A new American paperback edition was published in January 1994 by Masquerade Books, under the RhinocEros label.

Synopsis
Equinox concerns the sexual and violent encounters that ensue -"the search for erogenous gratification of a diverse collection of people"- when an unnamed black sea captain, sailing his 72-foot diesel boat, the Scorpion, with his dog Niger and two teenagers Gunner and Kirsten, docks at a small American seaport and meets its inhabitants including Robby, a naive drifter; Catherine, a Countess; Proctor, an artist; Bull, the town sheriff (who is himself an active criminal) and his equally thuggish operative Nazi; and various low-life characters including the black and white twins (self described "rape artists") Nig and Dove.
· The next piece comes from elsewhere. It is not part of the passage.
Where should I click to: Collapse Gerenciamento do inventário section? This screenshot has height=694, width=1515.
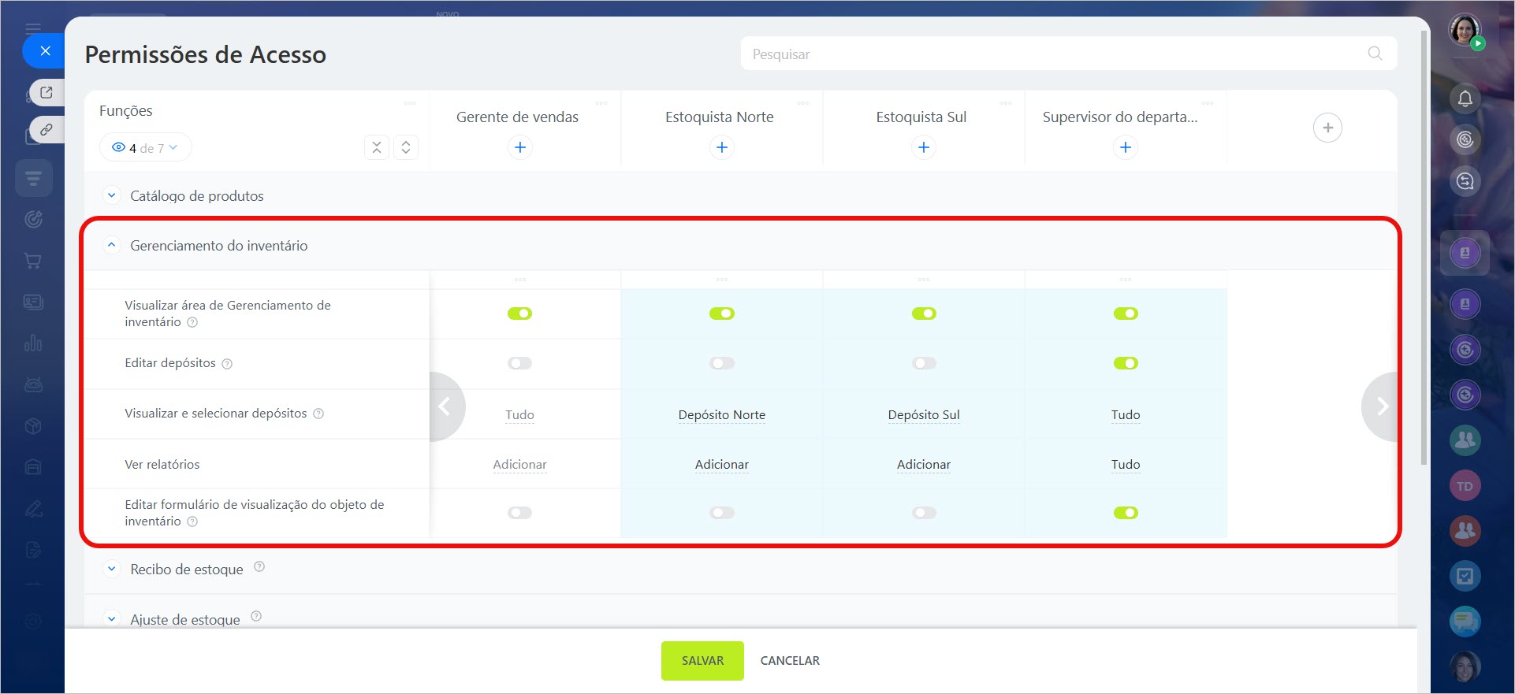point(112,245)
A lost wallet is traced to its owner, the artist Jonathan Proctor. At his studio, Proctor tells the Captain the story of his life in picaresque episodes, culminating in his first encounter, many years before, with the bewitching Catherine. She is depicted as a kind of baleful Madonna: depraved, hypocritical, perversely saintlike. Proctor mobilises the Captain and the other characters in a kind of amorous military assault against her as a personification of religious double standards. In the novel's closing movement, the perpetrators of an appalling sex crime are protected by their corrupt friends, while the completely innocent vagabond Robby is lynched in their place. 

The novel contains many long and very explicit sexual descriptions. These are polymorphous, bisexual, often involving multiple and underage partners, and incorporating urophilic and SM elements.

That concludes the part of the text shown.